Description: A condition which implies "at most one". (Contributed by Jim Kingdon, 2-Jul-2018.)

Hypothesis

Ref	Expression
mo2r.1	|- F/ y ph

Assertion

Ref	Expression
mo2r	|- ( E. y A. x ( ph -> x = y ) -> E* x ph )

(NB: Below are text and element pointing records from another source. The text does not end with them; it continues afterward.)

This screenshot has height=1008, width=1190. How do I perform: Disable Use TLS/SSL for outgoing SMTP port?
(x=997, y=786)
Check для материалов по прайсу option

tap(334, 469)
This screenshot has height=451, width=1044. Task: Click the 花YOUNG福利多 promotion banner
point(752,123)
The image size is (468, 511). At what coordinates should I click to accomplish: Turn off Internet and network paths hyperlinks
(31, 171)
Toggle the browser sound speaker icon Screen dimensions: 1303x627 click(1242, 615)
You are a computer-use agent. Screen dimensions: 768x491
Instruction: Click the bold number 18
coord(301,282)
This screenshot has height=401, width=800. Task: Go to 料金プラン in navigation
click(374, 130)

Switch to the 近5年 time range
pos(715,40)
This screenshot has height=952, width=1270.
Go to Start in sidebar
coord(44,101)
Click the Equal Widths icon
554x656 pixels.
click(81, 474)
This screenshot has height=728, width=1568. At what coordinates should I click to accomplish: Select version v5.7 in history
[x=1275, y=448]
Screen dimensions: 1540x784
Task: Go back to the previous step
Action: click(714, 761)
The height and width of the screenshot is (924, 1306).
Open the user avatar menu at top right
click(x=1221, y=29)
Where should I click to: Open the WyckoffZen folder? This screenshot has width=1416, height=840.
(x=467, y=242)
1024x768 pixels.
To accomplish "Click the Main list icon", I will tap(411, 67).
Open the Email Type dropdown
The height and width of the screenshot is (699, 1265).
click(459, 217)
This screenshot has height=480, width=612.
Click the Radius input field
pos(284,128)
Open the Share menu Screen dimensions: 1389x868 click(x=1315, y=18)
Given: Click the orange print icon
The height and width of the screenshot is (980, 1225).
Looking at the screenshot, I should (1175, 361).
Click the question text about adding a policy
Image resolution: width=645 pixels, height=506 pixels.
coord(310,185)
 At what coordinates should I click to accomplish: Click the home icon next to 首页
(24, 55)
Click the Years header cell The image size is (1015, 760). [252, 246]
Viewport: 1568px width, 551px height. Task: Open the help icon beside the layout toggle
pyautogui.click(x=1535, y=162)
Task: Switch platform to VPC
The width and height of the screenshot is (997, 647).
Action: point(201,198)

Distinct variable group:   x, y

Allowed substitution hints:   ph( x, y)

Proof of Theorem mo2r

Step	Hyp	Ref	Expression
1		mo2r.1	. . . . 5 |- F/ y ph
2	1	nfri 1541	. . . 4 |- ( ph -> A. y ph )
3	2	eu3h 2098	. . 3 |- ( E! x ph <-> ( E. x ph /\ E. y A. x ( ph -> x = y ) ) )
4	3	simplbi2com 1463	. 2 |- ( E. y A. x ( ph -> x = y ) -> ( E. x ph -> E! x ph ) )
5		df-mo 2057	. 2 |- ( E* x ph <-> ( E. x ph -> E! x ph ) )
6	4, 5	sylibr 134	1 |- ( E. y A. x ( ph -> x = y ) -> E* x ph )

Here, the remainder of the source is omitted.